With a very natural color palette that oscillates between green, white and brown, Guido Vera’s designs take us to that Patagonia that was his only universe until he was 17 years old. “My experience with the world began when I was 21 years old when I went to London, before it was Argentine and Chilean Patagonia,” recalls the designer whose garments have even seduced the Chilean first lady, Irina Karamanos. He acknowledges that the wide echo he is having sometimes makes him dizzy.
“I started this as a project, of course I wanted it to work, but you never know if you are going to fail. I think that in these four years I have worked very steadily, but also with a very defined identity: that it be vegan fashion,” he stresses. .
And it is that technology is very important in its brand since it uses non-animal and sustainable materials such as old recycled fabrics and even vegetable leather that is taken from a cactus in Zacatecas, in Mexico. The idea was given to him by her mother, as he tells us, since he was desperately looking for vegetable leather and she found on the internet that two brothers in Mexico were producing leather with cactus.
“Obviously it’s not leather, but it’s an alternative, I’ve been working with this fabric for two and a half years and aging is zero. In addition, the nopal is irrigated with rainwater and the cactus is not killed either, we work with the nopales that they are more mature and the nopalera is not completely cut. A dough is made, it is put under the ground and a plate is made,” explains Guido Vera.
“High-waisted trousers favor men”
Another of the Chilean’s trademarks is that his clothing is unisex. A constant since it began because it considers that all bodies are diverse, but not so different. “There are men who have breasts,” he tells us, and since he was a child he was very clear that fashion without gender was possible.

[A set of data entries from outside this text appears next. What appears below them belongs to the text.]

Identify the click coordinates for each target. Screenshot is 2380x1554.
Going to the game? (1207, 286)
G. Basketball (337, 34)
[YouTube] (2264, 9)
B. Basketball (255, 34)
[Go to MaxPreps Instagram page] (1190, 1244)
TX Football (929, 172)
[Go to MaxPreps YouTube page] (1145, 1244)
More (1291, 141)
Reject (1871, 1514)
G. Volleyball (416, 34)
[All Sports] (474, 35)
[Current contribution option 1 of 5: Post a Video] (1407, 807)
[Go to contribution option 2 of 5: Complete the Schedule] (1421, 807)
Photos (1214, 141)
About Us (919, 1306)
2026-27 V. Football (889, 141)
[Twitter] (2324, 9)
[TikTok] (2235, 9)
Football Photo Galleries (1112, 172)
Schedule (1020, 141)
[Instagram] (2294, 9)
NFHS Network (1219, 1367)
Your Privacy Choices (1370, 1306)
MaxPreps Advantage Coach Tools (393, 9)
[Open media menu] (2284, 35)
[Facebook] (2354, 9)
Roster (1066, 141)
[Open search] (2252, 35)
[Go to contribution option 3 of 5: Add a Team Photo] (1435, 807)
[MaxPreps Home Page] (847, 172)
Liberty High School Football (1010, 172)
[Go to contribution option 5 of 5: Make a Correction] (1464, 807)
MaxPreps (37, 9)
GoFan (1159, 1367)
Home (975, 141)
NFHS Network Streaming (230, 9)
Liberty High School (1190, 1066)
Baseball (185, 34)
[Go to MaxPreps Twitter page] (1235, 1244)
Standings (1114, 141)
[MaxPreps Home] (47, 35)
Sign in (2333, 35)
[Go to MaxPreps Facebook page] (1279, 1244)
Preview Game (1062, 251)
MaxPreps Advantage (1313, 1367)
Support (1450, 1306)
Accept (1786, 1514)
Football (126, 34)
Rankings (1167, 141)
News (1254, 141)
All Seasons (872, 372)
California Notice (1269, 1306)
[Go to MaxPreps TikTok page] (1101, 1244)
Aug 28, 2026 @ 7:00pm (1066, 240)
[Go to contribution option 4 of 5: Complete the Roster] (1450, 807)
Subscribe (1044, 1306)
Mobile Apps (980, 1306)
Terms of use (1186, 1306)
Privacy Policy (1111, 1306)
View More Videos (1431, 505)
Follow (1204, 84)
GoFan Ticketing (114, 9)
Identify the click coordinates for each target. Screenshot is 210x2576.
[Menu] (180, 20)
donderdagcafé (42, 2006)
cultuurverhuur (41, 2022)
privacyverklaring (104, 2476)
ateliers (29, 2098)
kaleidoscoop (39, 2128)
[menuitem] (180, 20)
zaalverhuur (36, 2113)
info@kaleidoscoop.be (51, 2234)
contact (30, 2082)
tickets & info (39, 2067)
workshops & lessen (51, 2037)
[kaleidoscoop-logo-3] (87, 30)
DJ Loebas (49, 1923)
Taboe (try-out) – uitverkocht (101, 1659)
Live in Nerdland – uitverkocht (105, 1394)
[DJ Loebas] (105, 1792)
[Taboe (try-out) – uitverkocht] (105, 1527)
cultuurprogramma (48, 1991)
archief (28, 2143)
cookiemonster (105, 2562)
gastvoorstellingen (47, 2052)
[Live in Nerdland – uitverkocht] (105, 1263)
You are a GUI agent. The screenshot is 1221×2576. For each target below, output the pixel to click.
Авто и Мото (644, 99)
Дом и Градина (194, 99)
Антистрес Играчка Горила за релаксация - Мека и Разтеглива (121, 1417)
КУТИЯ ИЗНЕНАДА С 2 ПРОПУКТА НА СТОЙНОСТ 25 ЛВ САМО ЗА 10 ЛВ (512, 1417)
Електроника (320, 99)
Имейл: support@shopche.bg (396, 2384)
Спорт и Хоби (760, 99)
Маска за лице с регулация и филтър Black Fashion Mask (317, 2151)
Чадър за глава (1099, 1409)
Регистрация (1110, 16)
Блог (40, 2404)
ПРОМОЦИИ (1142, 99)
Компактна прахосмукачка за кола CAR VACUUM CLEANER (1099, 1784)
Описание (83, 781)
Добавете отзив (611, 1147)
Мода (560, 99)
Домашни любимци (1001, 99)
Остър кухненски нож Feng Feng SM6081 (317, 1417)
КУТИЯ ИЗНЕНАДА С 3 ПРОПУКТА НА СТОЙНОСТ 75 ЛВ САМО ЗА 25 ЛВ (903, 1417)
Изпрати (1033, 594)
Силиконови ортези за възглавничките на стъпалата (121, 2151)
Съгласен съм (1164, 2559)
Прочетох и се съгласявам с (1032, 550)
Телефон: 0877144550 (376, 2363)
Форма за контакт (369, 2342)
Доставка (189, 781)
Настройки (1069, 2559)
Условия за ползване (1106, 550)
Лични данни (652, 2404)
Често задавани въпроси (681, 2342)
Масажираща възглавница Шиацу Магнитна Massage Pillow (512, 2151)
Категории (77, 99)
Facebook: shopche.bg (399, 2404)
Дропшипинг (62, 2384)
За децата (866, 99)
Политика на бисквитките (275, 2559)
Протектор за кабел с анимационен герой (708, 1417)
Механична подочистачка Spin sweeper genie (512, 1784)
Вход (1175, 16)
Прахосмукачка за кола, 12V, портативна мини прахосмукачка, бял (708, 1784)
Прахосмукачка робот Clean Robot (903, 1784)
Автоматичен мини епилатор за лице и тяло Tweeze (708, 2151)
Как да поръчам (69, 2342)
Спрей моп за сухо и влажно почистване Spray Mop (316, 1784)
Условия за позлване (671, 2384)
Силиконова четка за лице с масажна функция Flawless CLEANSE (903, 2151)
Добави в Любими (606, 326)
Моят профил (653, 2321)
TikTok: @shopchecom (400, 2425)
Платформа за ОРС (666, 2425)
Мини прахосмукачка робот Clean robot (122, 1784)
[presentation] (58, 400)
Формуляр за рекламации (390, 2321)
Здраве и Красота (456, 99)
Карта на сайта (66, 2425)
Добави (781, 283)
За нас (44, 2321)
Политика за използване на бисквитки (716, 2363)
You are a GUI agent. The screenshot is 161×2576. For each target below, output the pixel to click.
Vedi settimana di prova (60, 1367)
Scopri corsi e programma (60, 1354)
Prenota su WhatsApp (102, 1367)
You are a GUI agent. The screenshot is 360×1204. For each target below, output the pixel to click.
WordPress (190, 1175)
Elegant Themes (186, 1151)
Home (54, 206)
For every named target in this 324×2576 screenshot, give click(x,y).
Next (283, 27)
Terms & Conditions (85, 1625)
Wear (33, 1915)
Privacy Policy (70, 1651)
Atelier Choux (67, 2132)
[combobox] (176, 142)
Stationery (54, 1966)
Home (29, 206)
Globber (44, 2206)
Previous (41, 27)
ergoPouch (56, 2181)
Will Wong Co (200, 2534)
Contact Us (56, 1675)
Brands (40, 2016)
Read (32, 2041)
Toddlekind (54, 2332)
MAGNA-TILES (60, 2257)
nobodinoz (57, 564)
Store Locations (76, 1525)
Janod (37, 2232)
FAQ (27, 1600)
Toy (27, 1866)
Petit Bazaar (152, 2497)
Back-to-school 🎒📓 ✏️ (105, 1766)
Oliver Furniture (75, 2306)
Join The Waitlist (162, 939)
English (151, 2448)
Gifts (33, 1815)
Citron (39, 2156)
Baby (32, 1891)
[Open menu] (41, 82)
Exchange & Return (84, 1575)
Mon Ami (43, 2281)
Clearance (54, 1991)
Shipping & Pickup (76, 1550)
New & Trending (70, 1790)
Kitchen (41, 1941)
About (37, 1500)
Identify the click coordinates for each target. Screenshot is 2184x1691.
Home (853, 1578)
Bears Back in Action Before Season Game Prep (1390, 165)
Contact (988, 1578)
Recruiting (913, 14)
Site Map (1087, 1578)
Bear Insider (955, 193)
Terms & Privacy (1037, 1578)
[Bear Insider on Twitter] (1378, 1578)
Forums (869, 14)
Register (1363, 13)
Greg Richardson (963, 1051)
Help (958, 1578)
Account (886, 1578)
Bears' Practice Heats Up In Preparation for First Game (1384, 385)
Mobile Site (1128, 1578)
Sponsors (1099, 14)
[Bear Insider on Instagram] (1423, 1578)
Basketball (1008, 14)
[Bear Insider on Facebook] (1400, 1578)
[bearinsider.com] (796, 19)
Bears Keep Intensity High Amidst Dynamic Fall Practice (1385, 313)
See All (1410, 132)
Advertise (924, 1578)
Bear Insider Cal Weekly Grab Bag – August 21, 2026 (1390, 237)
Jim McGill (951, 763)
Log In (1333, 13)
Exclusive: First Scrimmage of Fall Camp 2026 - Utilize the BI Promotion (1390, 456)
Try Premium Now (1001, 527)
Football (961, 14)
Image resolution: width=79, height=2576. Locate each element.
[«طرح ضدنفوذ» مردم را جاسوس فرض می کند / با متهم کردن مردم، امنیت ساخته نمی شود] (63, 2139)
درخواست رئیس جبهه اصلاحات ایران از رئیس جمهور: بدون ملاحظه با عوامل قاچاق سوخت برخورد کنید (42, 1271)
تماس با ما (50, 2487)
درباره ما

“When I was a child I used to wear my mom’s jackets or my dad’s blazers to have a more oversized silhouette. All of this led me to experiment, to break down the clothes, see the patterns and see what to expand and what silhouettes to work more on. common with bodies. I tried high-waisted women’s pants on several men to see how far it went and if it bothered them in the area of the intimate parts and I realized that the differences were not many and that eventually the high-waisted pants A high waist favors men, Britney Spears-style bottoms destroy your figure, it destroyed the bodies of half the women in the world”, affirms Guido Vera.